### Yapılacak iş
Lütfen aşağıdaki kayıtları, geçtiği her yerde "scrollbar" yerine "scroll bar" koyarak yeniden yazın; başka hiçbir şeyi değiştirmeyin.

### İşlenecek veriler
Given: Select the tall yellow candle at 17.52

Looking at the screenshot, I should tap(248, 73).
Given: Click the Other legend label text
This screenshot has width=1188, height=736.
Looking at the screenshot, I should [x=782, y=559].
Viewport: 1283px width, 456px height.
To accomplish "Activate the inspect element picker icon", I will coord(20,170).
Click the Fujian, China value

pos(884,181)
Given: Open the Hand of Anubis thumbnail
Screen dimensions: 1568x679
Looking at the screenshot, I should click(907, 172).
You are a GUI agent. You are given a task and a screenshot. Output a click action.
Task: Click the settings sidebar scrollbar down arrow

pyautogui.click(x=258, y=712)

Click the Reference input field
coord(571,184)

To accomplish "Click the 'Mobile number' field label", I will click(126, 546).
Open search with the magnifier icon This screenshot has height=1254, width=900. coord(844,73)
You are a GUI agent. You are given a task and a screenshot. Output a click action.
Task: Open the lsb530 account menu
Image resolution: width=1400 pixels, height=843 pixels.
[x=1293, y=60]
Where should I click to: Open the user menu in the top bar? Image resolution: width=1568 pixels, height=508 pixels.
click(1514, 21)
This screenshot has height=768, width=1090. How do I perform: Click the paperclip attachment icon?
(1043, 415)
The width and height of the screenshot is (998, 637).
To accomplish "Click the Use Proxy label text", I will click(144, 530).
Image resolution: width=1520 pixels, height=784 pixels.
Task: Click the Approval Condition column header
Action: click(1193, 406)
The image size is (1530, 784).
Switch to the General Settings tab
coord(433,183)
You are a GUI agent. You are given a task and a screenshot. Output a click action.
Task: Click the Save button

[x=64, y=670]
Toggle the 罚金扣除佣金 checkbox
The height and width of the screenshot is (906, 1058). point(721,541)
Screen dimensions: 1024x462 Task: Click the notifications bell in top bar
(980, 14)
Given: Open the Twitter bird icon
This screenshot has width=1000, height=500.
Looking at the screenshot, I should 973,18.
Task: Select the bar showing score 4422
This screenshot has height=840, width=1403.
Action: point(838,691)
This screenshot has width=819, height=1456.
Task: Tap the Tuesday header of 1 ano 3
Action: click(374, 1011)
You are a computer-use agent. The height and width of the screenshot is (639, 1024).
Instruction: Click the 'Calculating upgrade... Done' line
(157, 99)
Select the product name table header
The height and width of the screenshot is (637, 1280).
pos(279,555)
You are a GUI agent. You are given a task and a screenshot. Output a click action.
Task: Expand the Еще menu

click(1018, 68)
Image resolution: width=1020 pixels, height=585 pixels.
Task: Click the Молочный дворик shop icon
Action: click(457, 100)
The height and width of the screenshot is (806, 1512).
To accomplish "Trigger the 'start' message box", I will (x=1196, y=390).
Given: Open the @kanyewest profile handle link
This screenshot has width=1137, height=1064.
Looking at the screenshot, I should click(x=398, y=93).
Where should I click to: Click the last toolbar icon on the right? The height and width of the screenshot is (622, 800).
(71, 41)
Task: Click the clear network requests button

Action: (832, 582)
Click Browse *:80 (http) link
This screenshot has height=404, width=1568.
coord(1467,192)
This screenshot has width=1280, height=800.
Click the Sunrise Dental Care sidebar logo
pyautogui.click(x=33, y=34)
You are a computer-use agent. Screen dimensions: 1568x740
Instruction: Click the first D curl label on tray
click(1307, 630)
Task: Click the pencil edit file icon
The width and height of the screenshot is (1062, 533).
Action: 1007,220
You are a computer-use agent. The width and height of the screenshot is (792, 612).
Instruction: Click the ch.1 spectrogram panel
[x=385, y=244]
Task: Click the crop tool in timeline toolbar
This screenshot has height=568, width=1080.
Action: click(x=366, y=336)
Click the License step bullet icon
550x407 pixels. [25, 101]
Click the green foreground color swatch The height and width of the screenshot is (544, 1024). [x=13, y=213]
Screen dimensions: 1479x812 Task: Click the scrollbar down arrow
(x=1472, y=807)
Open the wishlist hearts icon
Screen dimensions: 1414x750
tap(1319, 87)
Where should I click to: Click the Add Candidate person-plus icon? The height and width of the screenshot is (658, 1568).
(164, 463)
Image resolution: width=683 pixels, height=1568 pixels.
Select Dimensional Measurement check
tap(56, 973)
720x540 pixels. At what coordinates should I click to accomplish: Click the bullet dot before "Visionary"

### Alıştırma çıktısı
Given: Select the tall yellow candle at 17.52

Looking at the screenshot, I should tap(248, 73).
Given: Click the Other legend label text
This screenshot has width=1188, height=736.
Looking at the screenshot, I should [x=782, y=559].
Viewport: 1283px width, 456px height.
To accomplish "Activate the inspect element picker icon", I will coord(20,170).
Click the Fujian, China value

pos(884,181)
Given: Open the Hand of Anubis thumbnail
Screen dimensions: 1568x679
Looking at the screenshot, I should click(907, 172).
You are a GUI agent. You are given a task and a screenshot. Output a click action.
Task: Click the settings sidebar scroll bar down arrow

pyautogui.click(x=258, y=712)

Click the Reference input field
coord(571,184)

To accomplish "Click the 'Mobile number' field label", I will click(126, 546).
Open search with the magnifier icon This screenshot has height=1254, width=900. coord(844,73)
You are a GUI agent. You are given a task and a screenshot. Output a click action.
Task: Open the lsb530 account menu
Image resolution: width=1400 pixels, height=843 pixels.
[x=1293, y=60]
Where should I click to: Open the user menu in the top bar? Image resolution: width=1568 pixels, height=508 pixels.
click(1514, 21)
This screenshot has height=768, width=1090. How do I perform: Click the paperclip attachment icon?
(1043, 415)
The width and height of the screenshot is (998, 637).
To accomplish "Click the Use Proxy label text", I will click(144, 530).
Image resolution: width=1520 pixels, height=784 pixels.
Task: Click the Approval Condition column header
Action: click(1193, 406)
The image size is (1530, 784).
Switch to the General Settings tab
coord(433,183)
You are a GUI agent. You are given a task and a screenshot. Output a click action.
Task: Click the Save button

[x=64, y=670]
Toggle the 罚金扣除佣金 checkbox
The height and width of the screenshot is (906, 1058). point(721,541)
Screen dimensions: 1024x462 Task: Click the notifications bell in top bar
(980, 14)
Given: Open the Twitter bird icon
This screenshot has width=1000, height=500.
Looking at the screenshot, I should 973,18.
Task: Select the bar showing score 4422
This screenshot has height=840, width=1403.
Action: point(838,691)
This screenshot has width=819, height=1456.
Task: Tap the Tuesday header of 1 ano 3
Action: click(374, 1011)
You are a computer-use agent. The height and width of the screenshot is (639, 1024).
Instruction: Click the 'Calculating upgrade... Done' line
(157, 99)
Select the product name table header
The height and width of the screenshot is (637, 1280).
pos(279,555)
You are a GUI agent. You are given a task and a screenshot. Output a click action.
Task: Expand the Еще menu

click(1018, 68)
Image resolution: width=1020 pixels, height=585 pixels.
Task: Click the Молочный дворик shop icon
Action: click(457, 100)
The height and width of the screenshot is (806, 1512).
To accomplish "Trigger the 'start' message box", I will (x=1196, y=390).
Given: Open the @kanyewest profile handle link
This screenshot has width=1137, height=1064.
Looking at the screenshot, I should click(x=398, y=93).
Where should I click to: Click the last toolbar icon on the right? The height and width of the screenshot is (622, 800).
(71, 41)
Task: Click the clear network requests button

Action: (832, 582)
Click Browse *:80 (http) link
This screenshot has height=404, width=1568.
coord(1467,192)
This screenshot has width=1280, height=800.
Click the Sunrise Dental Care sidebar logo
pyautogui.click(x=33, y=34)
You are a computer-use agent. Screen dimensions: 1568x740
Instruction: Click the first D curl label on tray
click(1307, 630)
Task: Click the pencil edit file icon
The width and height of the screenshot is (1062, 533).
Action: 1007,220
You are a computer-use agent. The width and height of the screenshot is (792, 612).
Instruction: Click the ch.1 spectrogram panel
[x=385, y=244]
Task: Click the crop tool in timeline toolbar
This screenshot has height=568, width=1080.
Action: click(x=366, y=336)
Click the License step bullet icon
550x407 pixels. [25, 101]
Click the green foreground color swatch The height and width of the screenshot is (544, 1024). [x=13, y=213]
Screen dimensions: 1479x812 Task: Click the scroll bar down arrow
(x=1472, y=807)
Open the wishlist hearts icon
Screen dimensions: 1414x750
tap(1319, 87)
Where should I click to: Click the Add Candidate person-plus icon? The height and width of the screenshot is (658, 1568).
(164, 463)
Image resolution: width=683 pixels, height=1568 pixels.
Select Dimensional Measurement check
tap(56, 973)
720x540 pixels. At what coordinates should I click to accomplish: Click the bullet dot before "Visionary"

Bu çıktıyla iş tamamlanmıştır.